Je me souviens encore, alors que nous effectuions des prospections sur le tracé de la future autoroute A 71, au début des années quatre-vingt, du retour au camp de base d’une de nos équipes: une motte féodale avait été découverte et un tel évènement avait de quoi mettre en liesse notre petite communauté d’archéologues. Ce n’est que bien plus tard qu’il me fut donné de constater que l’enquête bibliographique préalable aux visites sur site avait été réalisée avec une certaine légèreté par ce qu’on appelait encore la Direction des Antiquités Historiques du Centre (ancêtre de la DRAC): la motte des Grands Fossés avait été identifiée presque cent ans plus tôt et était visible autant sur le cadastre napoléonien que sur les photographies aériennes des années cinquante.

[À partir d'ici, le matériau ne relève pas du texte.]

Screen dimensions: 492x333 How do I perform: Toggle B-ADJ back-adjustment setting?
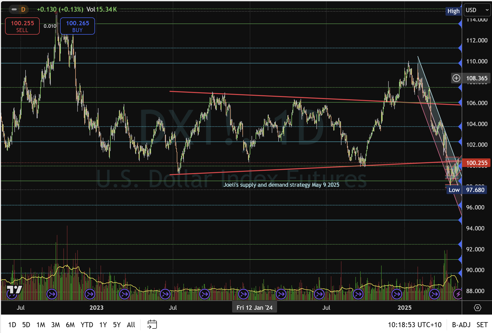461,325

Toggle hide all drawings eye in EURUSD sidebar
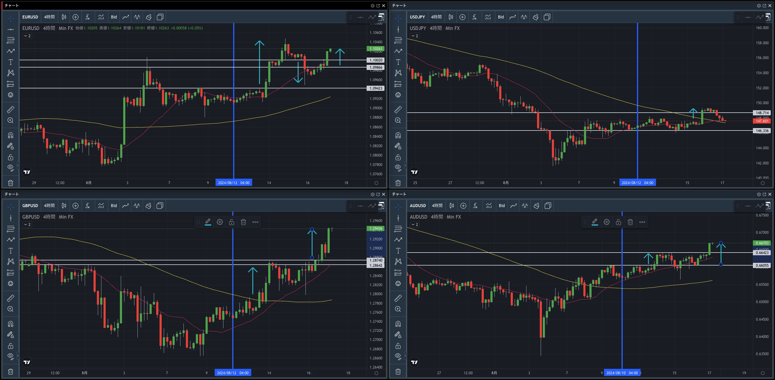click(x=11, y=167)
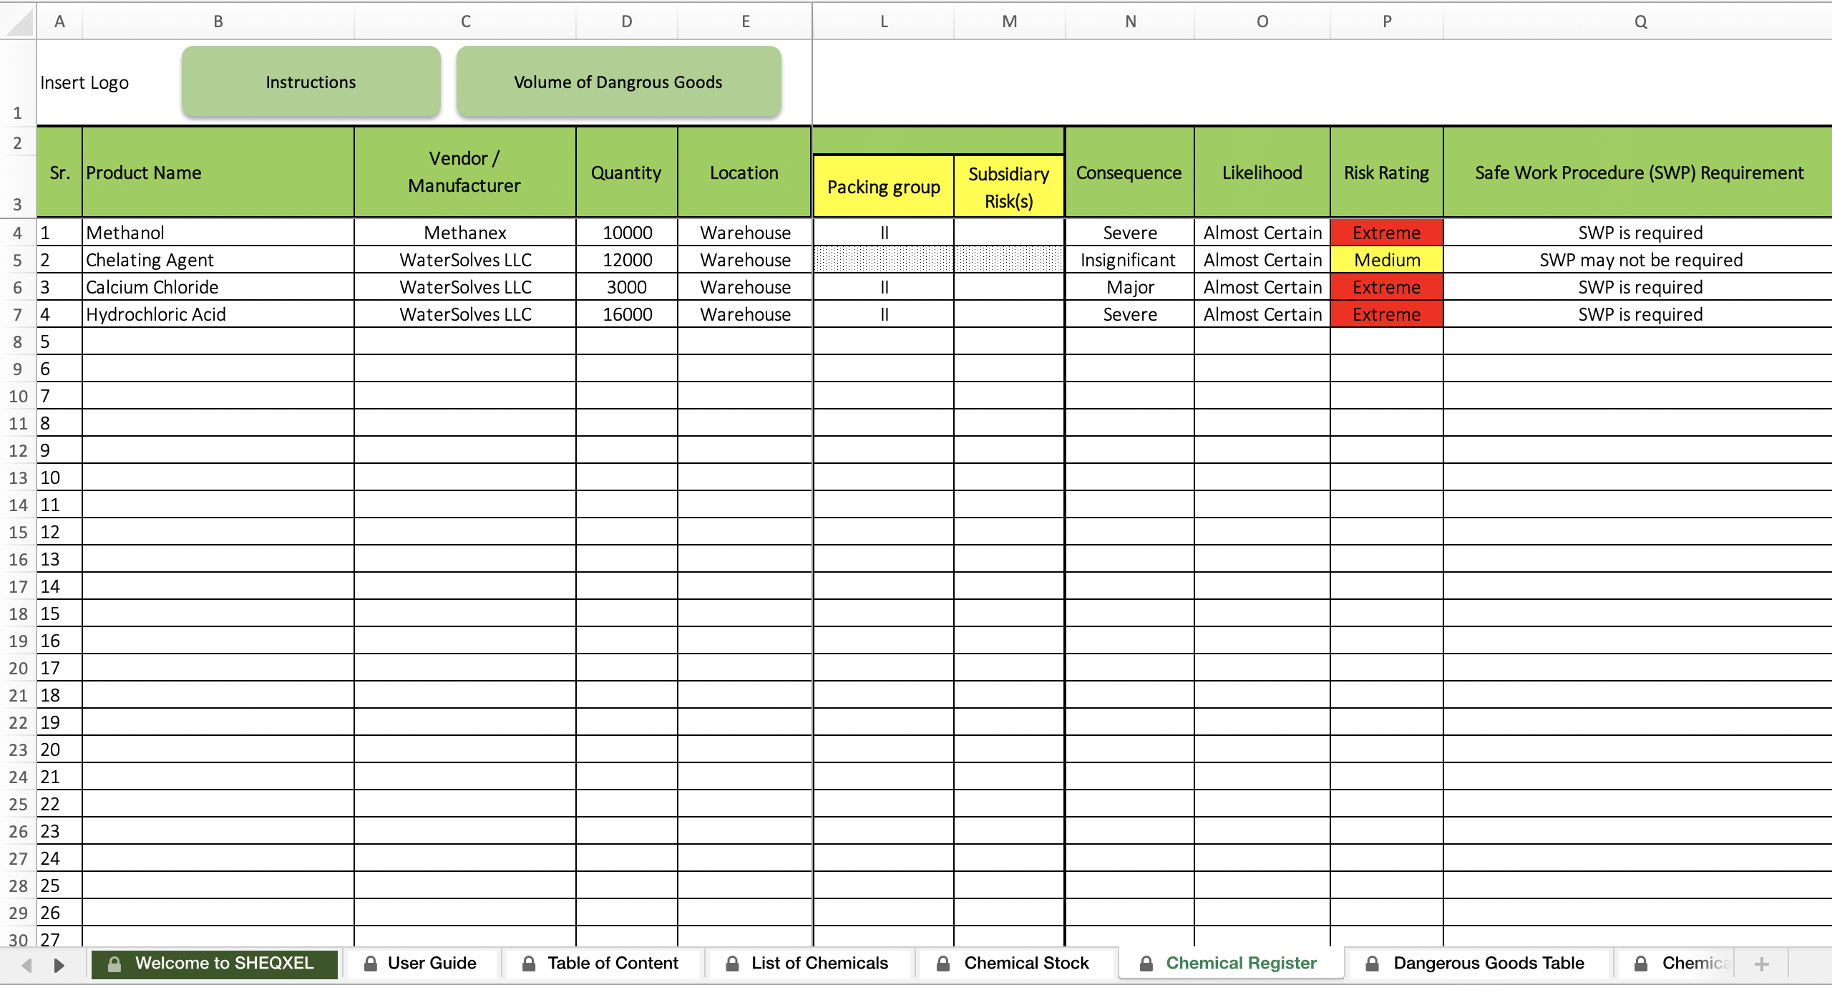This screenshot has width=1832, height=985.
Task: Click row number 5
Action: tap(17, 260)
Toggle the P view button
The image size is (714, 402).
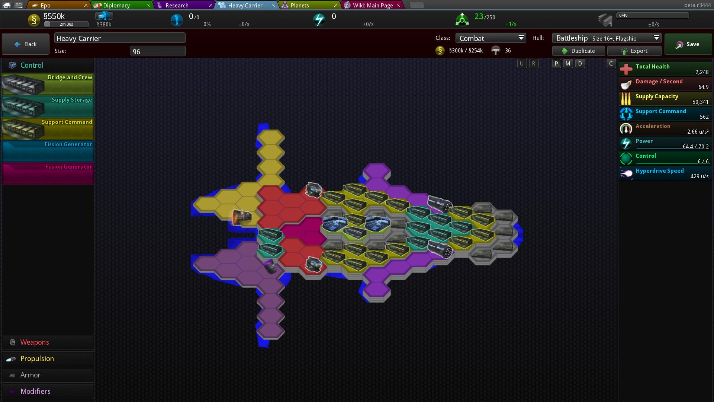point(556,64)
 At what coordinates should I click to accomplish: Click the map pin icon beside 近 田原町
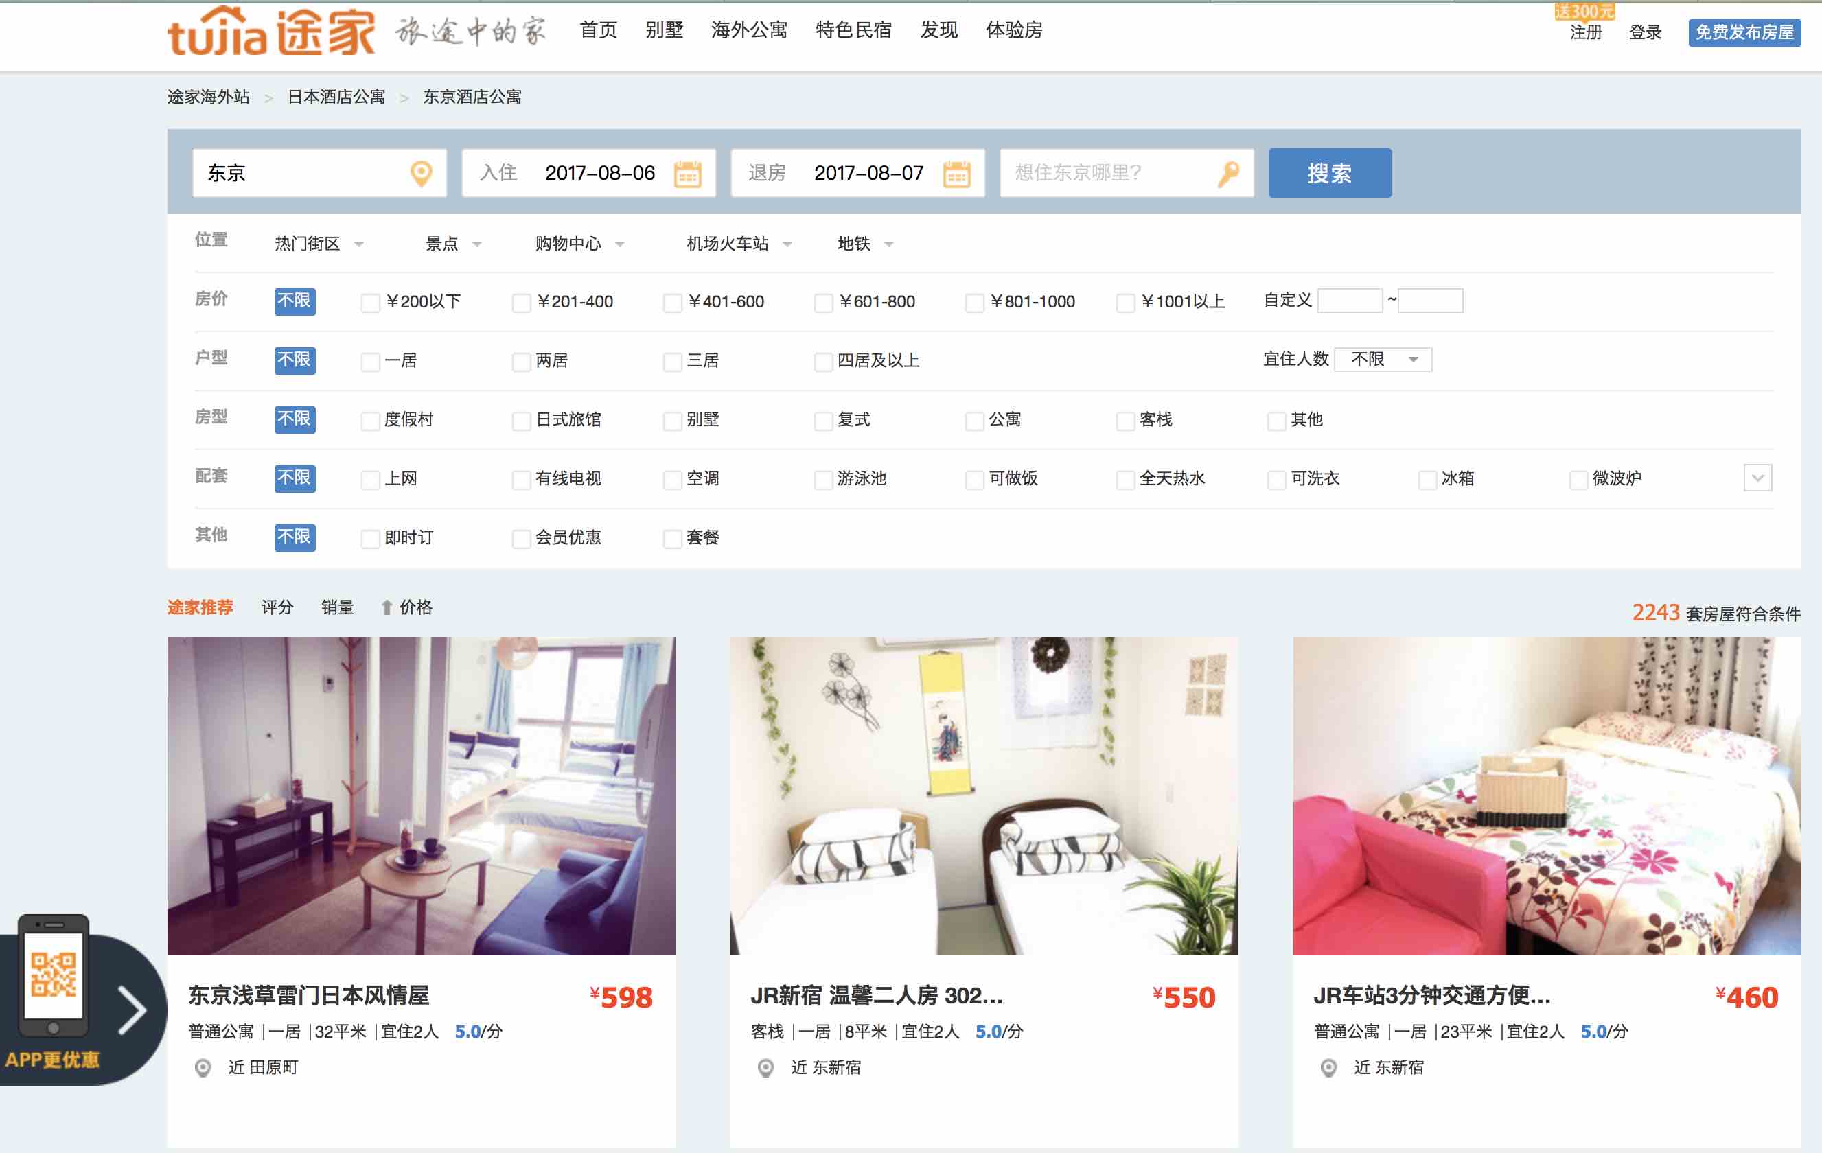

Je suis retourné voir cette motte qui m’avait laissé le souvenir d’un site atypique.
La butte médiévale est érigée sur une pente de terrain très faible, mais suffisante pour récolter des eaux de ruissellement propres à garder humides ses fossés. Ce modèle est connu sur d’autres ouvrages défensifs locaux (mottes et maisons-fortes). Sa plate-forme est curieusement concave, marquée par la trace d’une excavation assez récente (sans doute consécutive à une recherche de trésor). Il est possible que l’assise de l’ancien donjon se soit tassée avec le temps, produisant cet effet de cuvette assez déroutant.
La seule activité qu’on y constate est la présence de sangliers qui utilisent ses fossés pour se souiller.
La fonction primitive de cette motte reste à définir. Le cadastre et les photos d’altitude ne révèlent aucune structure annexe, comme une basse-cour. Les fermes voisines sont à portée de vue, mais aucune n’est vraiment proche du site (cette situation s’observe dans d’autres communes du secteur). Enfin, même si la région est assez bien documentée, je n’ai mis en évidence aucune relation entre ce lieu-dit et la hiérarchie féodale locale.
La solution est peut-être à chercher autour de ces anciens chemins, encore visibles sur les premières photos aériennes et victimes du remembrement. Nous savons que la région était assez active aux XIIe-XIIIe siècles: plusieurs seigneurs, prieurés et granges cisterciennes sont connus dans un périmètre proche. La hiérarchie qui a pris l’initiative d’investir ses deniers dans une petite forteresse aux Grands Fossés avait peut-être un objectif plus économique que militaire.